#### Task item
Copy each line below in which the string "price" occurs.

#### Extracted data
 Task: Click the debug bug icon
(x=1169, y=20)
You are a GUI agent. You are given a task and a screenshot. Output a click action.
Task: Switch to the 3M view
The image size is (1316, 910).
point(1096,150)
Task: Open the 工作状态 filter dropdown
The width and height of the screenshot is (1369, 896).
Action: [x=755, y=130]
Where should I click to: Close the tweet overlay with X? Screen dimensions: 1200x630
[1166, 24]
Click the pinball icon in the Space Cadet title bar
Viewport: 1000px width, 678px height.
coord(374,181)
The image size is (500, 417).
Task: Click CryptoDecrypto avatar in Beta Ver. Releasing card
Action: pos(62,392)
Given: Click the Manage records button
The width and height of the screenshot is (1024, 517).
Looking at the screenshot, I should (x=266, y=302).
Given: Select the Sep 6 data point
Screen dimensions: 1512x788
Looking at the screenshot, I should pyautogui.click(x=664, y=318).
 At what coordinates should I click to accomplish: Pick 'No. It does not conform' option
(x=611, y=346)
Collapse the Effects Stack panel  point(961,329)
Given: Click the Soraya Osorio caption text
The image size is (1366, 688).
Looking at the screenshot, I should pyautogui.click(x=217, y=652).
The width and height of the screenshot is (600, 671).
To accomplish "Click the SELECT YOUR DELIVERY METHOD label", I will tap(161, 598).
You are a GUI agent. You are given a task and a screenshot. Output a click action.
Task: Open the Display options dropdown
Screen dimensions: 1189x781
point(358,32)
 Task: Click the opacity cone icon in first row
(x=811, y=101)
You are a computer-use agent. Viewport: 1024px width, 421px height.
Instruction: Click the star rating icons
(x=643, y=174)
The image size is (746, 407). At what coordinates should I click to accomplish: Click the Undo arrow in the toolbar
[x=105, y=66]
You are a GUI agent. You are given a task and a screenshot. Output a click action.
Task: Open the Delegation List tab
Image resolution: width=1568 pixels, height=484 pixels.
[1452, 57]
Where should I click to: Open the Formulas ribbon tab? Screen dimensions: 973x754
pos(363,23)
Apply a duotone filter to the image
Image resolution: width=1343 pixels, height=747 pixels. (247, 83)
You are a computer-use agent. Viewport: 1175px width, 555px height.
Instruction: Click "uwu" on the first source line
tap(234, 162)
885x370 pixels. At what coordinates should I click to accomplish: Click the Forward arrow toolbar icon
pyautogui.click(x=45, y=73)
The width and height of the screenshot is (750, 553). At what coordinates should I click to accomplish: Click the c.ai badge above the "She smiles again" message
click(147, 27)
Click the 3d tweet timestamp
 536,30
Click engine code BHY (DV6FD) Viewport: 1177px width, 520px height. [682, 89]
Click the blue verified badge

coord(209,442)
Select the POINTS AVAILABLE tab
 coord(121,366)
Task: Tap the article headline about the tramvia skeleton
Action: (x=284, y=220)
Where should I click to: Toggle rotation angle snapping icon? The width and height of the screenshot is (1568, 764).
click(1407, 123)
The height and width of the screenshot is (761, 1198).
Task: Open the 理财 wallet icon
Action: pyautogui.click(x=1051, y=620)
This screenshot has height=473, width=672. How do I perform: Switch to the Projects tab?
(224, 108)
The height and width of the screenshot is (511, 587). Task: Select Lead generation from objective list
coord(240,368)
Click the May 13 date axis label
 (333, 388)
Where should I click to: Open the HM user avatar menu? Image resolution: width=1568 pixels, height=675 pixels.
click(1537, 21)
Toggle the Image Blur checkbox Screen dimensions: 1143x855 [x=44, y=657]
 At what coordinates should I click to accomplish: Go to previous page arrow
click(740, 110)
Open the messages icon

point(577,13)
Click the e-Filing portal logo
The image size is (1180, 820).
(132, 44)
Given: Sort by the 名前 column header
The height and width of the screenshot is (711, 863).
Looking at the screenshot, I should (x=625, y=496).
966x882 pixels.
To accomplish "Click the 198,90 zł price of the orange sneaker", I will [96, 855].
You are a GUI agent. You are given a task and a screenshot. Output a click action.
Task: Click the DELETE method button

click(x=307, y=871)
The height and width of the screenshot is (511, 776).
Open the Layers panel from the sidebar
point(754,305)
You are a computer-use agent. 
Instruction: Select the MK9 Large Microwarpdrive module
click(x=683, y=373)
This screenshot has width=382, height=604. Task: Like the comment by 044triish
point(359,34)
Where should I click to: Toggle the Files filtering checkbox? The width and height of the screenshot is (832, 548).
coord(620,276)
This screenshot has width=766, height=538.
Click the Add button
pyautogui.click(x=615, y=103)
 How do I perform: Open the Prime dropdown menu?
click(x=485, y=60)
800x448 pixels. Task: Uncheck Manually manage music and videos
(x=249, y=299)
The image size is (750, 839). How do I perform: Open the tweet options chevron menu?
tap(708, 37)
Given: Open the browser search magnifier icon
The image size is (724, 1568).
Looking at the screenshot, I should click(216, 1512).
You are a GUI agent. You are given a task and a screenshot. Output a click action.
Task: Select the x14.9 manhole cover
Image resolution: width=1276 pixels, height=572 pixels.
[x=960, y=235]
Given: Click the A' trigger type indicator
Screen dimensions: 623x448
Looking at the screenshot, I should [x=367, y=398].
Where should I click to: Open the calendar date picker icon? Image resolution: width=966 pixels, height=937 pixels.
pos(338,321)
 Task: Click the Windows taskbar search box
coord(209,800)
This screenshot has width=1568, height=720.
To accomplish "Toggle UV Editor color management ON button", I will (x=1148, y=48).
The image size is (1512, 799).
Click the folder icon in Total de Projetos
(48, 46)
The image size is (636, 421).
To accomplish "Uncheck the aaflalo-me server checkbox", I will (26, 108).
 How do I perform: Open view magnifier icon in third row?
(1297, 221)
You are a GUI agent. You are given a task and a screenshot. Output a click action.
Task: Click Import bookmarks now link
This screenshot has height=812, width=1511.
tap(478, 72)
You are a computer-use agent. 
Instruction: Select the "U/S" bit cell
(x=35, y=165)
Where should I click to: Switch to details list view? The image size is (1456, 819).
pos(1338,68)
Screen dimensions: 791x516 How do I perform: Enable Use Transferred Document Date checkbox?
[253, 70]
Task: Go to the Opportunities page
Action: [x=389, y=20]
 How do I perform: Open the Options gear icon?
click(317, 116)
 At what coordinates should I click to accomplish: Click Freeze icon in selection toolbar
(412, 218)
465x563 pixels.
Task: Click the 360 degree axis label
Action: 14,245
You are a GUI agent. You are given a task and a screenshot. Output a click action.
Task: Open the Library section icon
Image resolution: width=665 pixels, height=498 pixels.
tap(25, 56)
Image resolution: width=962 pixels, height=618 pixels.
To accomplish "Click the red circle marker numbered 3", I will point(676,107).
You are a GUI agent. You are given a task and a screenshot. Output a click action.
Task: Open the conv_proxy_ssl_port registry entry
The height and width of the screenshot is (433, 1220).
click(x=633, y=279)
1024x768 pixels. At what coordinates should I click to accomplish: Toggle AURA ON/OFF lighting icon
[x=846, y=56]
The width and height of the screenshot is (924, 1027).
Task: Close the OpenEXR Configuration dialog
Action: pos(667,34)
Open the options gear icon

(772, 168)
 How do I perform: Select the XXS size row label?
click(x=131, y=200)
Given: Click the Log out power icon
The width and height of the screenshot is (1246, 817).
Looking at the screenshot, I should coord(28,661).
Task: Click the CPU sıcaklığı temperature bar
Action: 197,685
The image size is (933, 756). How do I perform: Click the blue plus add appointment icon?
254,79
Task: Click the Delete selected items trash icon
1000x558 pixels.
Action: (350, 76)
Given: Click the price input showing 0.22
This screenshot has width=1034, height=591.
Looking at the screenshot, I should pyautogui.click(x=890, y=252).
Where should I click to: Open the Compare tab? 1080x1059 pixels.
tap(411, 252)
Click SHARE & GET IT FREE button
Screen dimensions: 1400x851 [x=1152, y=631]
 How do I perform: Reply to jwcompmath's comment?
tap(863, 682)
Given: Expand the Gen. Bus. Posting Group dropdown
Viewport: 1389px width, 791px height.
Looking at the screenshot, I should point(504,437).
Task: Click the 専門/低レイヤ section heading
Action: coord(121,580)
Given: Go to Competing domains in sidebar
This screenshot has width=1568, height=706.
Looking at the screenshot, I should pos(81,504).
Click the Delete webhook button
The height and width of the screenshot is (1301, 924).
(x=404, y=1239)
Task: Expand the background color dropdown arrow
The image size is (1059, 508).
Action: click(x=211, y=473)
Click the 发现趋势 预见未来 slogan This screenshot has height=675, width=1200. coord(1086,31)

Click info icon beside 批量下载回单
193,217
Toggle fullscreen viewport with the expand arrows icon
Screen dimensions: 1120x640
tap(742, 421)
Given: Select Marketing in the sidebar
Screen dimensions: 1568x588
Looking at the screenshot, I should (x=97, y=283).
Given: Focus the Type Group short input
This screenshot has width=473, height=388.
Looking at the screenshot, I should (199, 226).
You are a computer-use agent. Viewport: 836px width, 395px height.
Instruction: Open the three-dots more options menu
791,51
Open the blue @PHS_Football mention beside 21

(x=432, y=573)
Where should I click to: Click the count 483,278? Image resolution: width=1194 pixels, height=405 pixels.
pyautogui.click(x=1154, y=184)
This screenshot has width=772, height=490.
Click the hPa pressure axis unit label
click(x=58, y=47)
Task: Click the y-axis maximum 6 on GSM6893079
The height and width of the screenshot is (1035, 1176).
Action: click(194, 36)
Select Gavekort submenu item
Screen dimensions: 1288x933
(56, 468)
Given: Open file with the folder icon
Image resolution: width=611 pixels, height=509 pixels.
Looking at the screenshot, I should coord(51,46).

#### Result
To accomplish "Click the 198,90 zł price of the orange sneaker", I will [96, 855].
Given: Click the price input showing 0.22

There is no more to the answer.